## YOUR GOAL:
Print out the data below in full, exactly as written.

## Stored data entries:
-------

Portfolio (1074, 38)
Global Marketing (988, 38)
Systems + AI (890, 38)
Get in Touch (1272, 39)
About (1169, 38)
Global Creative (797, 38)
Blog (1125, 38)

-------

## THE COMPLETED TASK:
Portfolio (1074, 38)
Global Marketing (988, 38)
Systems + AI (890, 38)
Get in Touch (1272, 39)
About (1169, 38)
Global Creative (797, 38)
Blog (1125, 38)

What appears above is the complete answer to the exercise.